Dee is a Jew by choice and converted about 11 years ago. She doesn't regret it one bit, even though her mom was a bit surprised at the time. Dee is from England and is sure Jews are the same there as they are here - in England they are just a bit quieter! Dee has made a lot of friends in SHJC and has always felt very welcome. She enjoys seeing everyone when we have our get togethers in person or over Zoom.
Kent has been secular since he was 15 years old. That led to debates with the rabbi in his confirmation class. Being Jewish has been an enrichment in his life: a sense of relation to the past; a concern for minorities; appreciation for the values of learning, questioning and caring about human life; a concern for the future of life on Earth.
Pat does so many varied, and often behind-the-scenes, jobs for SHJC. She takes minutes at Board meetings (except when she’s off on an adventuresome bike trip), she helps out with the monthly newsletter for members, she sends notes and cards as needed, she helps moderate our book club discussions, and she helps organize events.
Becky realized in college that she was a non-theist Jew. In 2010 when she learned that a Steering Committee was forming to possibly start a Secular Humanist Jewish congregation here in Tucson, she was thrilled and quickly became part of the group. Becky has been on the Board of Secular Humanist Jewish Circle since it started in 2010 and SHJC continues to be a source of joy in her life.
Hailing from Michigan, Judith has lived in Tucson for 3 years and was very glad when she discovered Secular Humanist Jewish Circle. She has two grandsons and is long retired from her work at University of Michigan Hospital, where she worked with statistical analysis of medical research data.
David Sattinger grew up in Ann Arbor, Michigan. When he was about 9 he had a revelation that Man created God in his own image — Sunday School had it backwards. Nevertheless he had his Bar Mitzvah in the Synagogue on Hill Street, but later started exploring the Quakers in the Friends house across the street. (The Rabbi commented that some of his best Jews were Friends.) It did not occur to him until he joined the SHJC in Tucson that he had in fact been a Secular Humanist Jew all along. Now he says there are some things in this world that are God-given, and some things that are man-made. Math and science are God-given; religion is man made.

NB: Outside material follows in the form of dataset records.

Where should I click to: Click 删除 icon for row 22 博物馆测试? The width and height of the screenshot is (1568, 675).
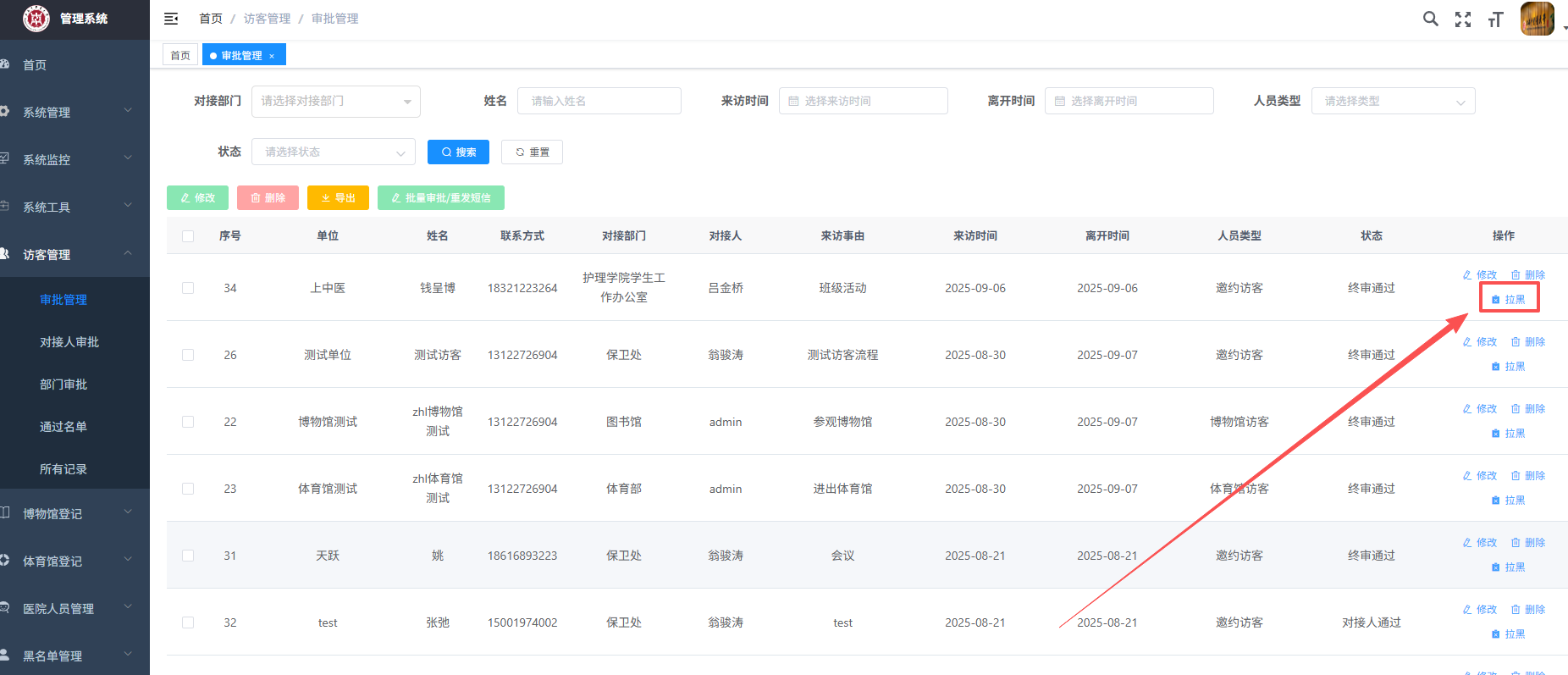coord(1528,409)
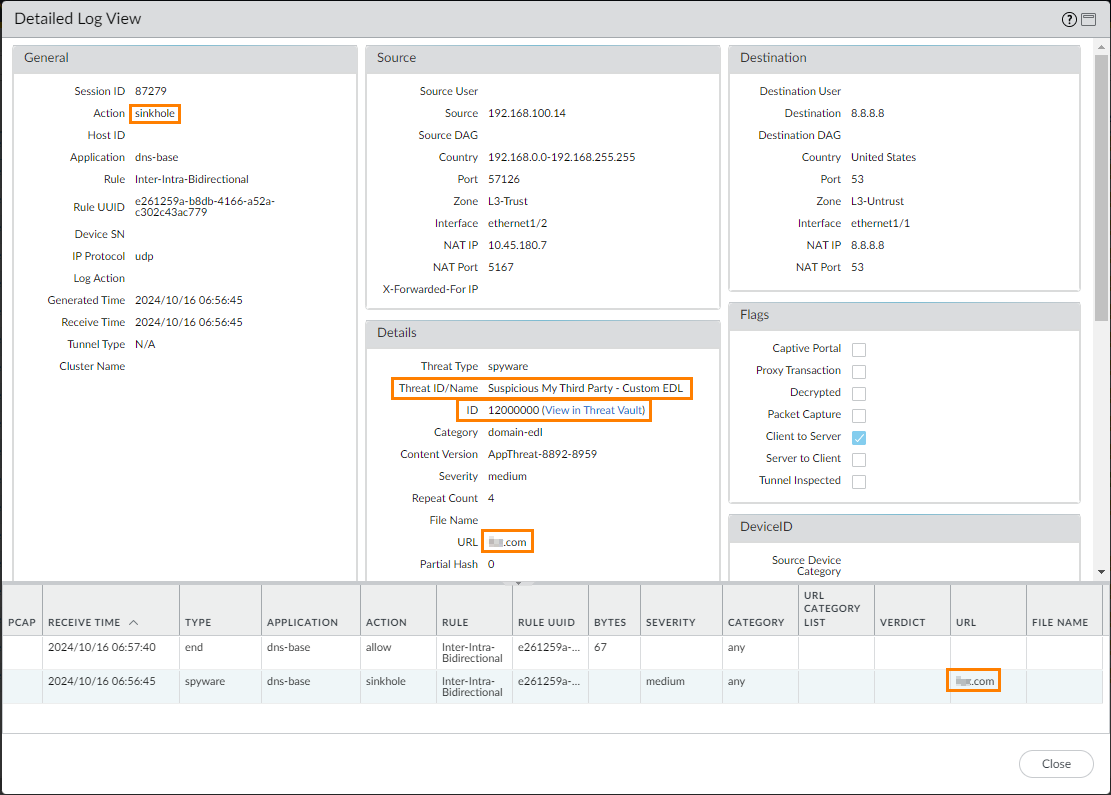1111x795 pixels.
Task: Click the scroll-up arrow of detail pane
Action: (1102, 50)
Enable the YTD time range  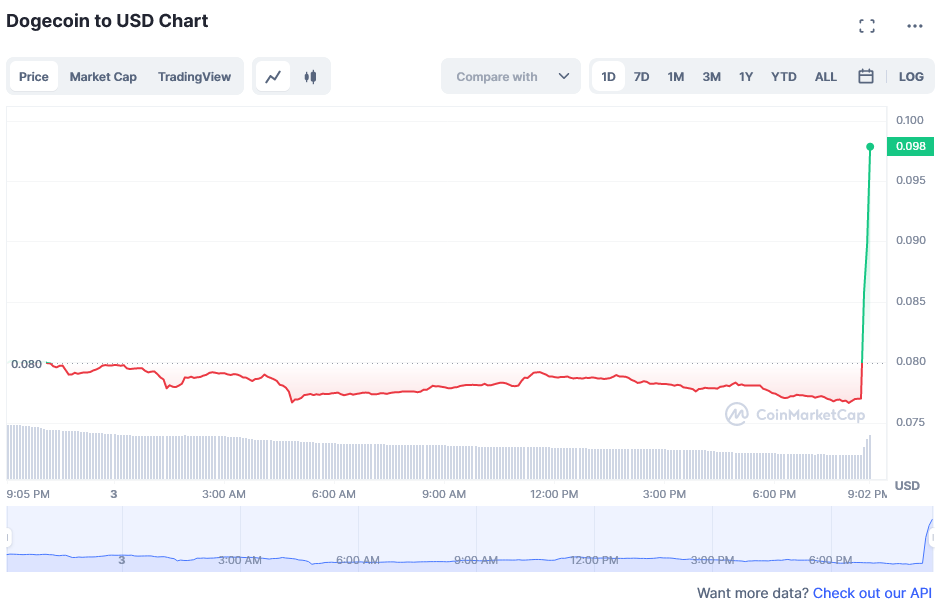pos(783,76)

Joan is from New York City where she taught early childhood and bilingual (Spanish) classes in disadvantaged neighborhoods for 25 years. She was involved with the Ethical Culture movement (a branch of Humanism) from the age of 9 and has been a lifelong Humanist. After moving to Tucson in 1996, she joined the Humanist Community of Tucson, later serving as its president for 6 years. In 2022, she found the Secular Humanist Jewish Circle and is delighted to be a part of this wonderfully stimulating group.
Rabbi Jack Silver has served as our rabbi since 2017. He resides in Tempe with his wife Sharon. In addition to providing Shabbat and Holiday services in person and via tele-video, he is always happy to assist members with life cycle events and questions about Humanistic Judaism.